Ce n'est pas anodin. Si votre cheval est régulièrement suivi en ostéopathie pour des tensions dans le dos, la question de la mise en selle mérite d'être posée — et le passage au montoir peut être l'un des changements les plus simples et les plus efficaces à mettre en place immédiatement.
On soigne le dos du cheval après coup, avec de l'ostéopathie, des massages, du travail à la longe. C'est bien. Mais prévenir en commençant par ne pas le traumatiser à chaque mise en selle, c'est encore mieux.
— Simon LaforêtLes objections les plus courantes — et les réponses
"Je n'ai pas toujours accès à un montoir" C'est compréhensible. Un muret, un talus, une remorque, une clôture solide — beaucoup d'environnements offrent une surface surélevée qui remplace avantageusement le montoir traditionnel. L'important est d'avoir quelque chose à disposition pour éviter la traction depuis le sol le plus souvent possible.
"Mon cheval ne reste pas en place à côté du montoir" C'est un problème d'éducation à travailler — pas une raison d'abandonner le montoir. Un cheval qui apprend à se présenter et à rester immobile au montoir développe par la même occasion une meilleure disponibilité mentale en début de séance. C'est un bénéfice supplémentaire.
"Je monte très facilement depuis le sol, je n'ai pas de problème" La facilité pour le cavalier ne change pas la mécanique subie par le cheval. Même un cavalier souple et léger exerce une traction latérale lors de la mise en selle depuis le sol. La légèreté réduit l'intensité du phénomène — elle ne le supprime pas.
Si vous n'utilisez pas encore de montoir, commencez par observer votre cheval au moment de la mise en selle depuis le sol. Regardez son dos, ses oreilles, son expression.

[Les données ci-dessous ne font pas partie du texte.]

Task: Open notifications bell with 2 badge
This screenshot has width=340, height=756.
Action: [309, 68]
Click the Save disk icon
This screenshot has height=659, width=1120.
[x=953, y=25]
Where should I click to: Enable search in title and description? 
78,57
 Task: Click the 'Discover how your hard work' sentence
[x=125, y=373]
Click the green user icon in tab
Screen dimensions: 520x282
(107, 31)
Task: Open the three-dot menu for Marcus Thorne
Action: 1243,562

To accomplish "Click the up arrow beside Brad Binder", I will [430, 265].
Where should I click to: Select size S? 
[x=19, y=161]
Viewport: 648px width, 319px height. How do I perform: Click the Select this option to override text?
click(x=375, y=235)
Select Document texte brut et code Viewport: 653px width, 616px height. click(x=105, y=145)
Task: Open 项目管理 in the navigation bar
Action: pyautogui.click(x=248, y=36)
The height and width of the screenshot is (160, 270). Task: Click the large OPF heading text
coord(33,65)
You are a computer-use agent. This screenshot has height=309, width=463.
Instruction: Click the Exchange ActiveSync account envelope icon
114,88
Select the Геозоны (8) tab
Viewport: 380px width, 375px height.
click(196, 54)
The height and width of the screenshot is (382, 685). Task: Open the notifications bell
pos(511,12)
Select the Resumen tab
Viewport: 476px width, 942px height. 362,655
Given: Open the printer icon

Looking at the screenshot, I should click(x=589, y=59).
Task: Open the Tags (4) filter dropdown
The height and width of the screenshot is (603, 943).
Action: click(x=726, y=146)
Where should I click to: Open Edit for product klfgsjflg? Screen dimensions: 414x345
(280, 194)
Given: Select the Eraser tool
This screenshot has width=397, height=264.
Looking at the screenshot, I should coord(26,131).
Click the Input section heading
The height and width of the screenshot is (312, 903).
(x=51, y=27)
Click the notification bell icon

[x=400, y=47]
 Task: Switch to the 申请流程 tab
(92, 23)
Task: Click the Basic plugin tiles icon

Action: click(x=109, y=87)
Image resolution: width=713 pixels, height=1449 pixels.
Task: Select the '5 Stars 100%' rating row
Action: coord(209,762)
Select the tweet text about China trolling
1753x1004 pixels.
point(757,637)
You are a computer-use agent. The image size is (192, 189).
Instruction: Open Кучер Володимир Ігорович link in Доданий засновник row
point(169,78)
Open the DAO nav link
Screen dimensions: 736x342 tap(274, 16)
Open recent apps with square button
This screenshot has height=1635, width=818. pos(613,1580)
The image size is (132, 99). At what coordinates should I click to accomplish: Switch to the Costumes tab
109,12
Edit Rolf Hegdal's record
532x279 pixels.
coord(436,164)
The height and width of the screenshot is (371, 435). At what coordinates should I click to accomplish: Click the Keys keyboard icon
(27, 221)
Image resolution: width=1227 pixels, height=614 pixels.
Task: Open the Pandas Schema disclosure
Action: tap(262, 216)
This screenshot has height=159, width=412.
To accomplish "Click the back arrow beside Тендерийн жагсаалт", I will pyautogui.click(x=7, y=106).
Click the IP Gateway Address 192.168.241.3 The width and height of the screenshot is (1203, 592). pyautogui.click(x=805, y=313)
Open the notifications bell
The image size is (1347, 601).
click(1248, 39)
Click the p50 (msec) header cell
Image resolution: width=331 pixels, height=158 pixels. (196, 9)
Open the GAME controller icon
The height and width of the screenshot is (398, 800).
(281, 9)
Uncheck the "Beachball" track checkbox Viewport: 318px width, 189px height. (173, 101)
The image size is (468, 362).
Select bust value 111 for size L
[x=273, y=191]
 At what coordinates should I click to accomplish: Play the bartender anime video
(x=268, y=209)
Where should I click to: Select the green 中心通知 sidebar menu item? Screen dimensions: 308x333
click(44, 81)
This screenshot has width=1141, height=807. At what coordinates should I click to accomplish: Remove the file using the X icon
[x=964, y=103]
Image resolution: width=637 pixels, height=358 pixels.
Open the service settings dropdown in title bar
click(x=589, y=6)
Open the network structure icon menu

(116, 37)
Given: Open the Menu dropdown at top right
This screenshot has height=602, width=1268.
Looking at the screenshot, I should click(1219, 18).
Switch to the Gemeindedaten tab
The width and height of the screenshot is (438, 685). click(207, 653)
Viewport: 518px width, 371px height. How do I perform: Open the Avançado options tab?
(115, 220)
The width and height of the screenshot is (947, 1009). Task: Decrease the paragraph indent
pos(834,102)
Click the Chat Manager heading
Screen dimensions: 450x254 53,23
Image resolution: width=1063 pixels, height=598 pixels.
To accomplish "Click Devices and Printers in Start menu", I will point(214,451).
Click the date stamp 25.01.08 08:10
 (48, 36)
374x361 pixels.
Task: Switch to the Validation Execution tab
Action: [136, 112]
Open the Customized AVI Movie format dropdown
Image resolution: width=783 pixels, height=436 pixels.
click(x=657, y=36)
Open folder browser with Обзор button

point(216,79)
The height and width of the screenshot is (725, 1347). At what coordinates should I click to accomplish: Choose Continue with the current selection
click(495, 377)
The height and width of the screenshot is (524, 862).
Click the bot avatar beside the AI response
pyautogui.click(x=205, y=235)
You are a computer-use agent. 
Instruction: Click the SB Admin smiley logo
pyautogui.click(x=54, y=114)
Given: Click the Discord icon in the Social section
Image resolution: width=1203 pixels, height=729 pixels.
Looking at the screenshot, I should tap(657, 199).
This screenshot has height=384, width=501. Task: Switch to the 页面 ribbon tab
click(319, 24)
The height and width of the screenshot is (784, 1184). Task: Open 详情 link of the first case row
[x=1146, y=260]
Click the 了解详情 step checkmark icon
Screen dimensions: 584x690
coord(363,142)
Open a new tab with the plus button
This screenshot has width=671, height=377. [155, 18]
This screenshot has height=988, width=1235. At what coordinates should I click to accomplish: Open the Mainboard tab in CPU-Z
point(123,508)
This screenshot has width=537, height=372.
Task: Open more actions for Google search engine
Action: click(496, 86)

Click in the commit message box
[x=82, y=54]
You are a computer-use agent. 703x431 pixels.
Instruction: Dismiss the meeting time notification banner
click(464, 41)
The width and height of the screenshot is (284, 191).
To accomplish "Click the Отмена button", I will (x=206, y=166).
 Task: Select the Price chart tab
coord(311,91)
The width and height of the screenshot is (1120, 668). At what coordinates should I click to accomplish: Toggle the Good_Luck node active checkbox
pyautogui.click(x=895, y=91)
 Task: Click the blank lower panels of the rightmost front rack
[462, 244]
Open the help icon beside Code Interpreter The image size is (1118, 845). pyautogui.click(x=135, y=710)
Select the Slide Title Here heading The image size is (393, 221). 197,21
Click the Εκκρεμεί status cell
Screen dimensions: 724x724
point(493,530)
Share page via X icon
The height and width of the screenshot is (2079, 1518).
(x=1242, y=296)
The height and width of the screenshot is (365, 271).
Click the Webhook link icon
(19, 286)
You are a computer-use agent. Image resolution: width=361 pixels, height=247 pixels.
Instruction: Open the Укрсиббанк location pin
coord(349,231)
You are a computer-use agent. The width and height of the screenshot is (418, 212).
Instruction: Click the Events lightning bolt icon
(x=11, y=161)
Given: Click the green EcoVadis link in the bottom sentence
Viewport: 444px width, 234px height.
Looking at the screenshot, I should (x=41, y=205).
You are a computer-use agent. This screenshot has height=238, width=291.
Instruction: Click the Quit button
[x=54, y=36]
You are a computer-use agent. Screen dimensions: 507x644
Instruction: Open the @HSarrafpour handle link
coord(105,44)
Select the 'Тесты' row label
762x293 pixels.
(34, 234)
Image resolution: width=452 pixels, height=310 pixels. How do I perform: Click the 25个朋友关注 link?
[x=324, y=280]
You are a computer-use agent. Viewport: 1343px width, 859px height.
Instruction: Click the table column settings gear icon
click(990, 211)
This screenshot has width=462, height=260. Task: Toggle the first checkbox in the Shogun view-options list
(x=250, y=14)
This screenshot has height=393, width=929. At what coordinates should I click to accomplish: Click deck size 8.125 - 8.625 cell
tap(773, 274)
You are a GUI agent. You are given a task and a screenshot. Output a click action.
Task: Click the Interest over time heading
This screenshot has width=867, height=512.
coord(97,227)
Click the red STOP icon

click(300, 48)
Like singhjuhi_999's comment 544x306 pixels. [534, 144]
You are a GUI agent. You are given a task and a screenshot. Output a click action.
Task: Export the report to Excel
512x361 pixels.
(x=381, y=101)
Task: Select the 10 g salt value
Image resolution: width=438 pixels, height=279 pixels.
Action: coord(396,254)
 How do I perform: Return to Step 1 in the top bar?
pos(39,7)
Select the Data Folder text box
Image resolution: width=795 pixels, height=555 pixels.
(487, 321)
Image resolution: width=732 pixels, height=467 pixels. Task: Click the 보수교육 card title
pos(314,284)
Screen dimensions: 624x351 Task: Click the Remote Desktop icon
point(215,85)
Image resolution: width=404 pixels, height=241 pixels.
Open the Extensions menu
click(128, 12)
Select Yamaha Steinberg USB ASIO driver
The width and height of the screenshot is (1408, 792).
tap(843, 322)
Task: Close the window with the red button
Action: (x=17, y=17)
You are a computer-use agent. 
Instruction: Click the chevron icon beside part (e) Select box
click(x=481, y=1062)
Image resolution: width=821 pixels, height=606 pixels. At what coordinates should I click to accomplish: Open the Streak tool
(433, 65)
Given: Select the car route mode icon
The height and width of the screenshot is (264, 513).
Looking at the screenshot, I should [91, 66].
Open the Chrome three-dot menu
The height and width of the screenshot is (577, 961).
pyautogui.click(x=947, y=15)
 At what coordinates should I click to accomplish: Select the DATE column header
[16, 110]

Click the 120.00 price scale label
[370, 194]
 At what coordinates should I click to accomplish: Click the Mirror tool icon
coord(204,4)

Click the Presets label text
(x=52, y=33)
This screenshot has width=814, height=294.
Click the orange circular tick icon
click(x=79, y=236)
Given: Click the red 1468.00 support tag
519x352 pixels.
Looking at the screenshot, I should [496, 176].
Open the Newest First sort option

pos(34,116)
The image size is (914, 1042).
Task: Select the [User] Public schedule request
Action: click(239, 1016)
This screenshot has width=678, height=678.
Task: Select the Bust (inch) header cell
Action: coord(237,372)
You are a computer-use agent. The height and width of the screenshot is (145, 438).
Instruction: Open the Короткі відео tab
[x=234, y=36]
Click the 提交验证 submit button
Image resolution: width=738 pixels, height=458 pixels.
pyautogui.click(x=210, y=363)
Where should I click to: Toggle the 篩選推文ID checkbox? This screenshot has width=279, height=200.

Nombreux sont les chevaux qui manifestent une légère crispation — un pincement d'oreilles, un mouvement du dos, une tension du menton — à ce moment précis. Ce sont des signaux discrets mais réels. Essayez ensuite de monter depuis un muret ou un montoir, et comparez sa réaction. La différence parle d'elle-même.
Utiliser un montoir n'a rien d'une faiblesse. C'est une décision éclairée, fondée sur la compréhension de ce que vit le corps du cheval à chaque mise en selle. C'est choisir de commencer chaque séance dans les meilleures conditions possibles — pour le cheval, et pour soi.
Le meilleur équipement, la meilleure selle, le meilleur programme de travail ne compensent pas un dos déjà sollicité avant même que la séance ait commencé. La mise en selle, c'est le début de tout — autant qu'elle soit la plus respectueuse possible.